The South African automotive industry accounts for about 10% of South Africa’s manufacturing exports, contributes 7.5% to the country’s GDP and employs around 36,000 people. Vehicle exports were in the region of 170,000 units in 2007, exported mainly to Japan (about 29% of the value of total exports), Australia (20%), the UK (12%) and the US (11%). South Africa also exported ZAR 30.3 billion worth of auto components in 2006.

The outlook for the vehicle industry is bright in terms of both exports and the domestic market. A key challenge will be to raise local content, particularly in the vehicles now being exported in large volumes.

The other major industry is the ICT & Electronics which can be divided into three sub sectors:

Telecommunication, Electronics and Information Technology

The telecommunications industry is thriving contributing more than 7% to South Africa’s gross domestic product (GDP). With approximately 5.5 million installed fixed-line telephones, South Africa is ranked 23rd in telecommunications development in the world and represents more than 30% of the total lines installed in South Africa.

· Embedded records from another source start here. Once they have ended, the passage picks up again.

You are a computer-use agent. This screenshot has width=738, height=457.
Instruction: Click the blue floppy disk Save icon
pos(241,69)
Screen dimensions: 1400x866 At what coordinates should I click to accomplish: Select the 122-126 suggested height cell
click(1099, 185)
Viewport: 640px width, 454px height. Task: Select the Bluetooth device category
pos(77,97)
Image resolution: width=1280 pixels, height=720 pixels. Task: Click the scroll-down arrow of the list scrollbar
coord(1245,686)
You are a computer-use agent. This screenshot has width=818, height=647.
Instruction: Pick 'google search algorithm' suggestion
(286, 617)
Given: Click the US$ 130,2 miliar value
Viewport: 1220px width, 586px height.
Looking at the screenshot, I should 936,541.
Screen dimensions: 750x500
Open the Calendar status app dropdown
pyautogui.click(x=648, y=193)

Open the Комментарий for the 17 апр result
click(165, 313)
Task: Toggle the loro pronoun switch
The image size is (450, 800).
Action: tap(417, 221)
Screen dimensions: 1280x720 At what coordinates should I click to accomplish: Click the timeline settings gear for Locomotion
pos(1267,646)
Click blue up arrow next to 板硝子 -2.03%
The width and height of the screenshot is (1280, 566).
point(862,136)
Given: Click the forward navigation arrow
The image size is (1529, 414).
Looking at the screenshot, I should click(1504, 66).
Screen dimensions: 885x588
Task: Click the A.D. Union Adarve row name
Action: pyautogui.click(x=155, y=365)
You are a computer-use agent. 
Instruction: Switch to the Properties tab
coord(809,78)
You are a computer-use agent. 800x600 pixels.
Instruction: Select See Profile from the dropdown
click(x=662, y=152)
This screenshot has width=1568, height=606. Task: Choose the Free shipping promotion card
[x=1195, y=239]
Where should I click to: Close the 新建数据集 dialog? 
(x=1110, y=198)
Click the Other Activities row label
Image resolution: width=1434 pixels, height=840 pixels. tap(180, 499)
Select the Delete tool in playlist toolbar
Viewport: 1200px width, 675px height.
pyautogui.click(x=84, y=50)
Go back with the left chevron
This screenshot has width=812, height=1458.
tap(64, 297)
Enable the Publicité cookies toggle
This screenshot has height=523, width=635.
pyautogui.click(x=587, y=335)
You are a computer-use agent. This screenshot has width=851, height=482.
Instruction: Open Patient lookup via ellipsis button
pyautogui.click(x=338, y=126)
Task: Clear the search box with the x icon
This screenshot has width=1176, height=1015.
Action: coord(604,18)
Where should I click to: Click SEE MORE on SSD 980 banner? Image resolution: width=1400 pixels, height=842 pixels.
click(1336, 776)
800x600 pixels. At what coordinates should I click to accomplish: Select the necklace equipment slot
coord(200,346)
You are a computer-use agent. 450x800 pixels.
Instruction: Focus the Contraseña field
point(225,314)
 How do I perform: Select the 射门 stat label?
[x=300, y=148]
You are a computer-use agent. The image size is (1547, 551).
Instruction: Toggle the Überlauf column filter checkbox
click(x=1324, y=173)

Growing at a rate of 50% per year and fourth fastest growing cell phone market in the world the South African GSM cell phone market has three operators: Vodacom, MTN and Cell-C. Some of the worlds leading telecommunication brands like Siemens, Alcatel, SBC Communications, Telecom Malaysia, Cell C and Vodafone have made significant investments in the country. Investment opportunities lie in the development of access control systems and security equipment, automotive electronic subsystems, systems and software development in the banking and financial services sector, silicon processing for fiber optics, integrated circuits and solar cells. There are also significant opportunities for the export of hardware and associated services as well as software and peripherals.

Service Sector

It contributes 65% of the total GDP. Financial sector and tourism play a major role in this sector.

South Africa’s financial services sector backed by a sound regulatory and legal framework is superb, boasting dozens of domestic and foreign institutions providing a full range of services – commercial, retail and merchant banking, mortgage lending, insurance and investment.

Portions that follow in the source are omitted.